### Work instructions
Copy out each line of the data that holds the string "agent".

### Supplied data
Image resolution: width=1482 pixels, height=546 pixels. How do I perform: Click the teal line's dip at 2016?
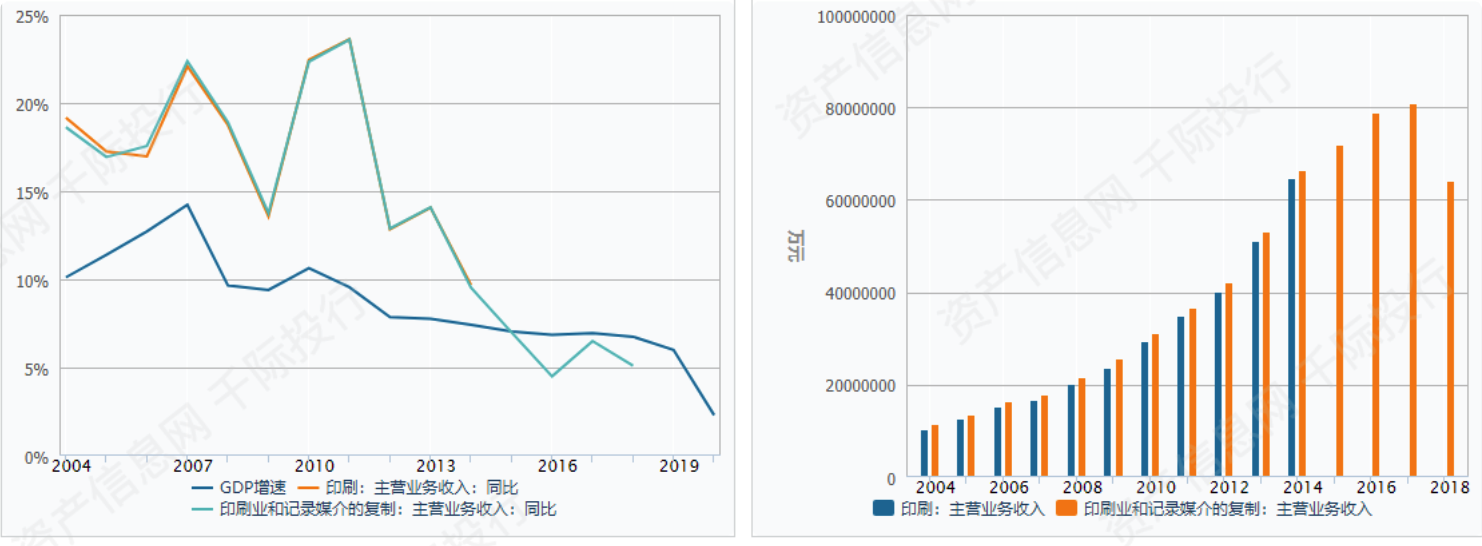tap(552, 376)
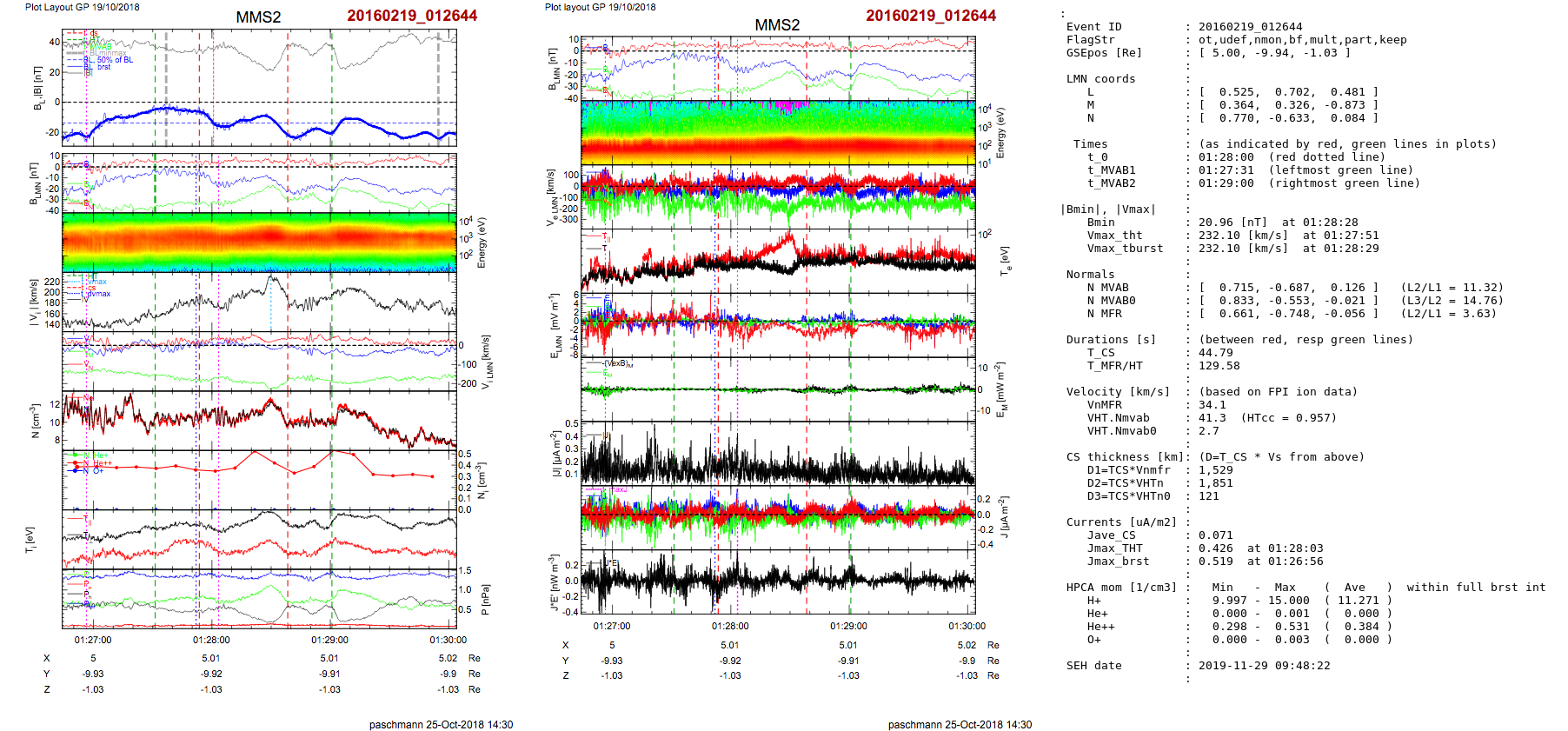Select the HPCA mom table heading
This screenshot has width=1568, height=731.
(x=1121, y=588)
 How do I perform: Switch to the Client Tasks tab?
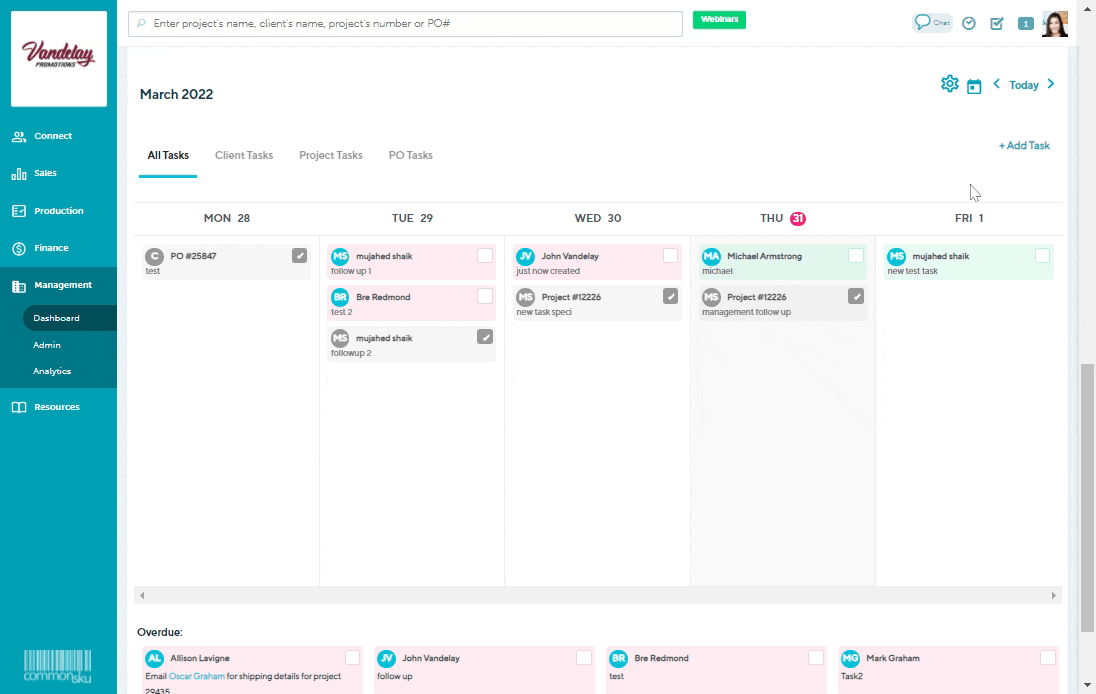point(243,155)
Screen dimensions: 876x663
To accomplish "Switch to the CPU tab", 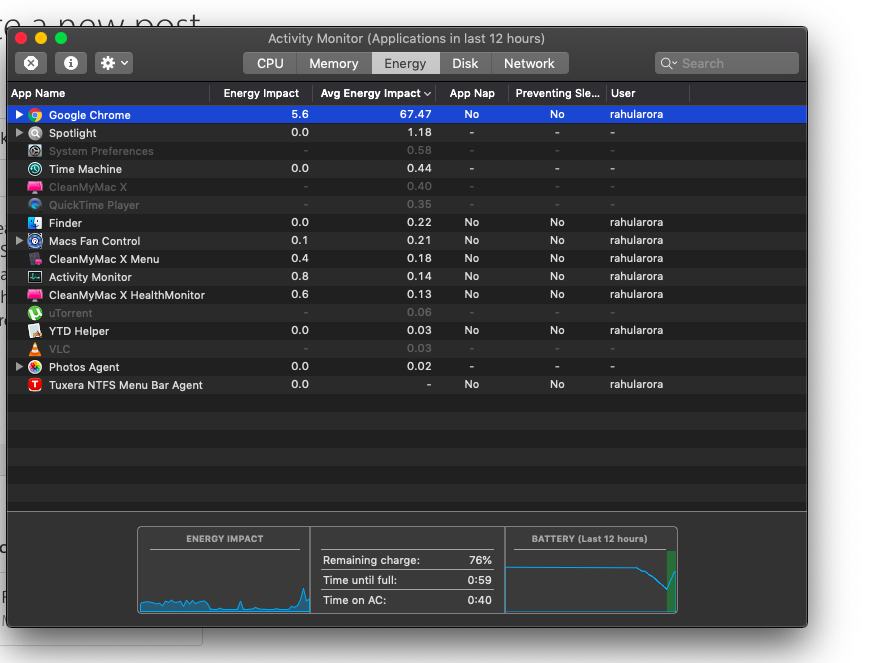I will click(x=270, y=63).
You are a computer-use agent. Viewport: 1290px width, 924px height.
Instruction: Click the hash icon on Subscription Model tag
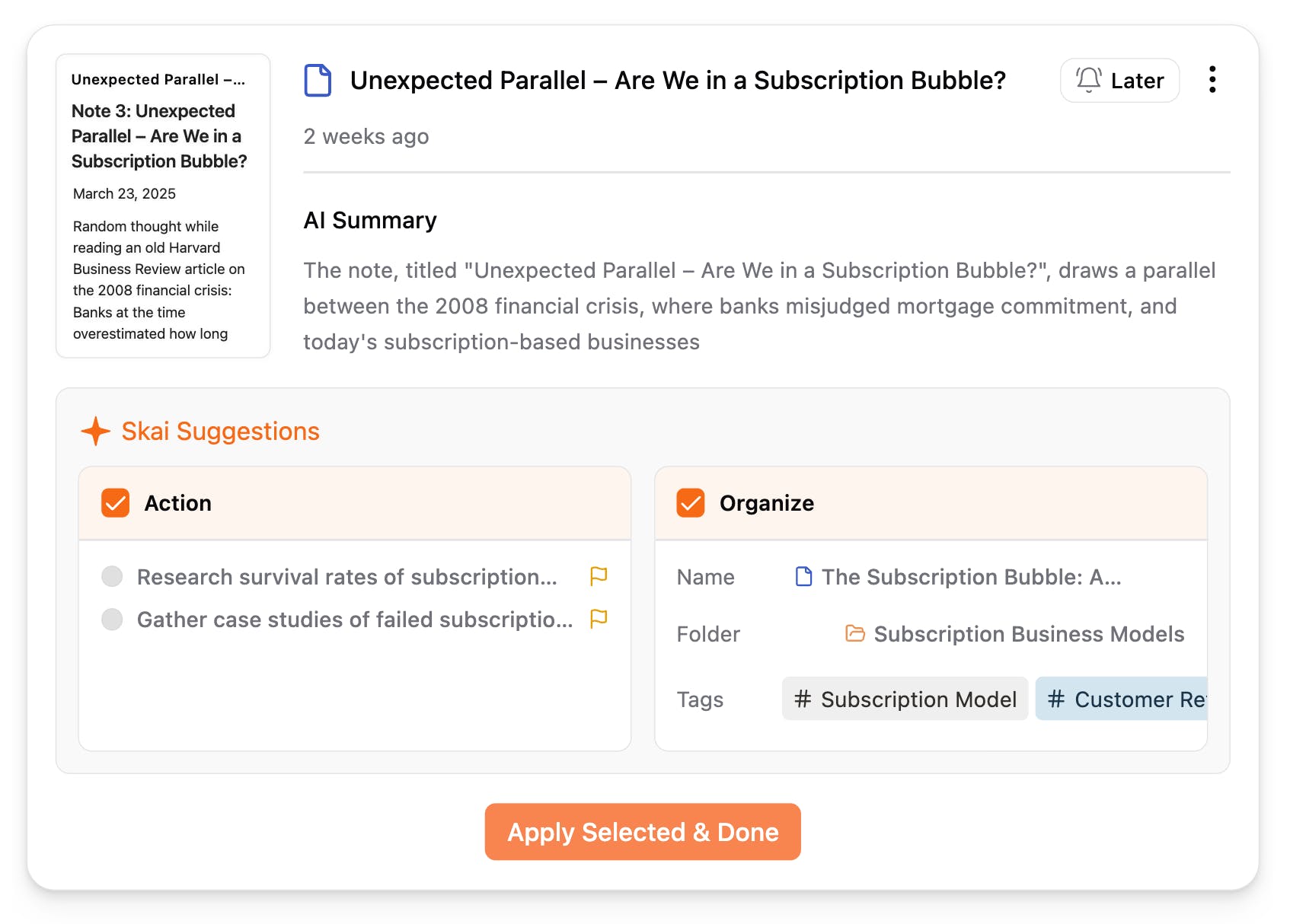(803, 699)
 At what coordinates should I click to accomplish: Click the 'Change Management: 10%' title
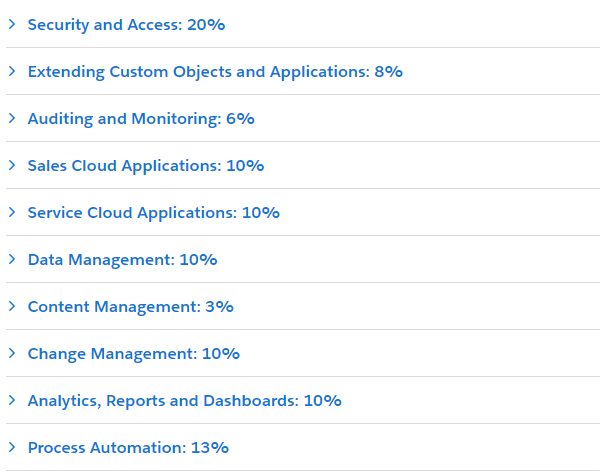click(133, 354)
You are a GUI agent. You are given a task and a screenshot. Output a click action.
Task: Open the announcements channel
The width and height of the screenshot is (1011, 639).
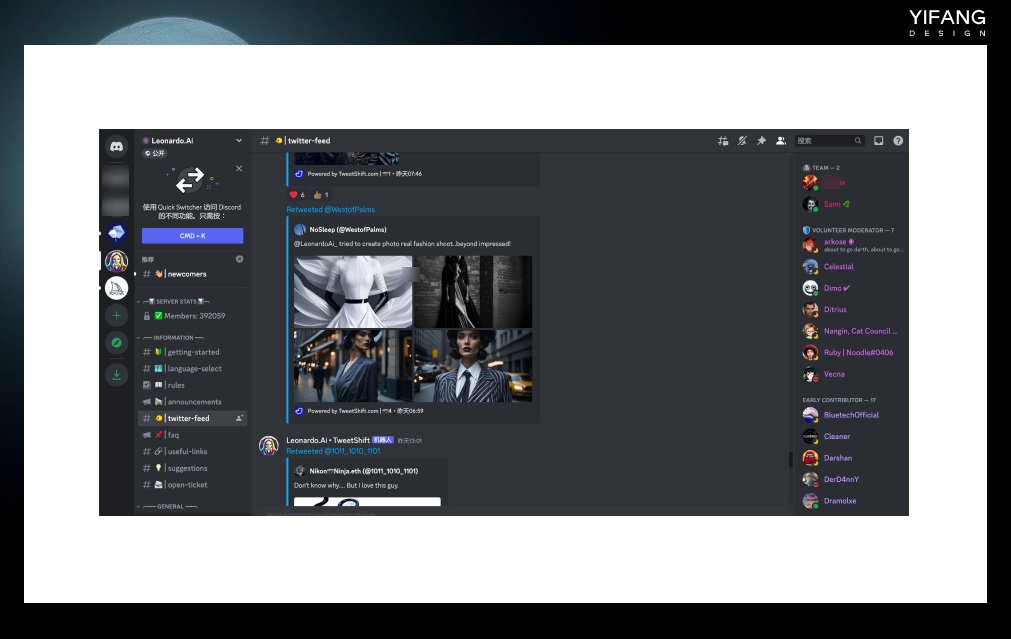[x=194, y=402]
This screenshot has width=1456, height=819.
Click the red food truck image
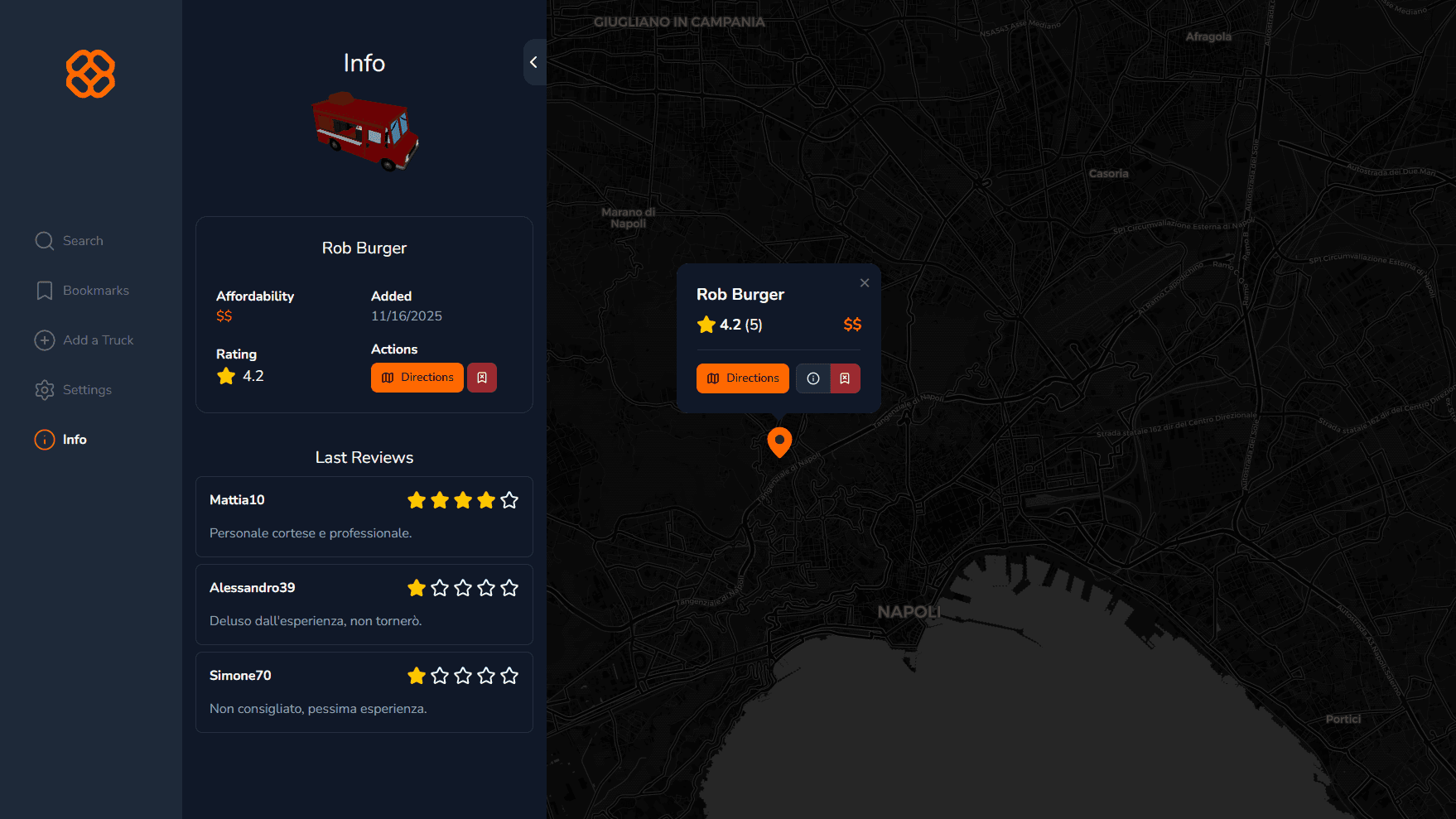pos(364,131)
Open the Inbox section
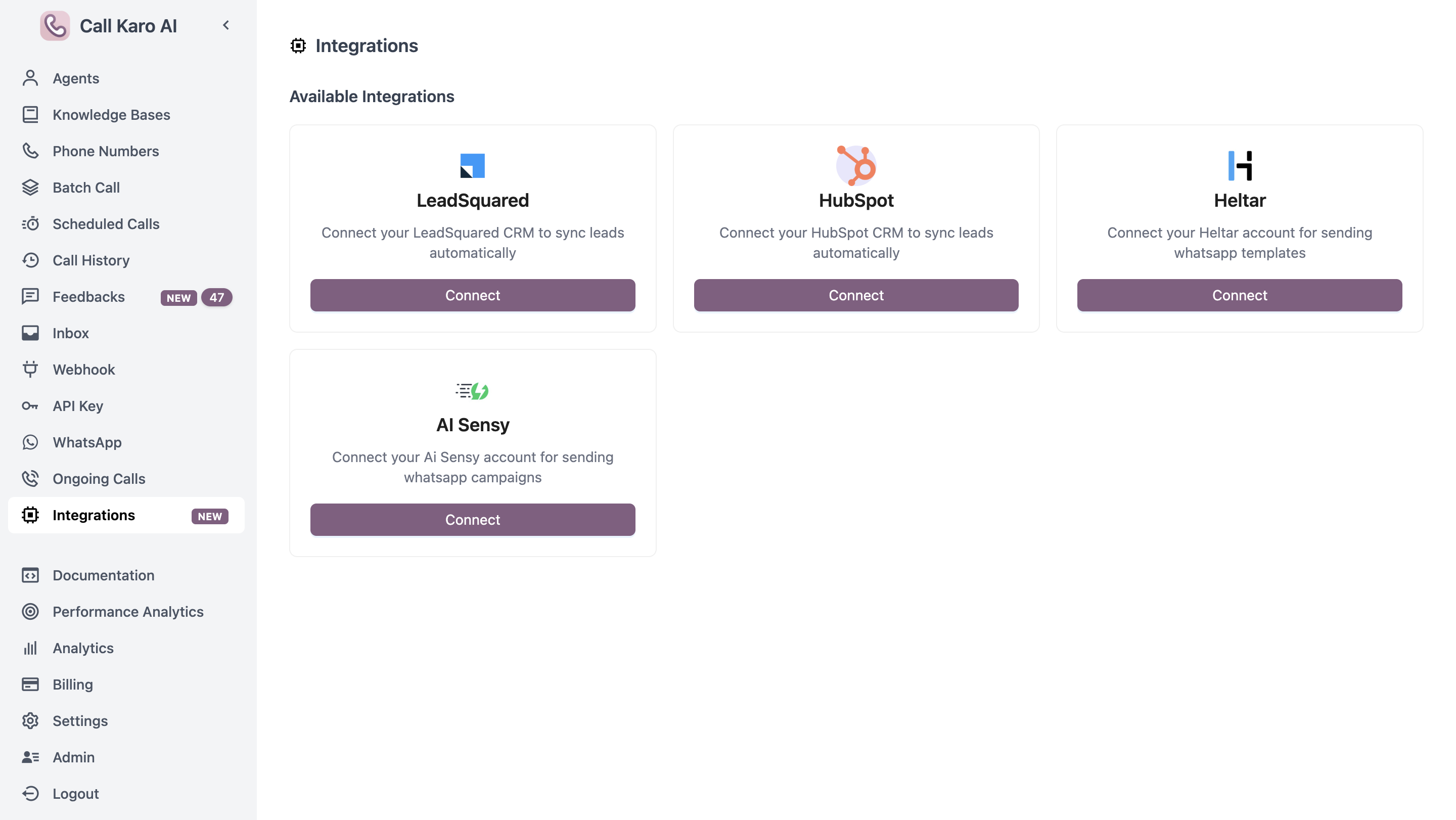1456x820 pixels. pyautogui.click(x=71, y=333)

### Written reply
You are a computer-use agent. Viewport: 1290px width, 924px height.
You are a GUI agent. You are given a task and a screenshot. Output a click action.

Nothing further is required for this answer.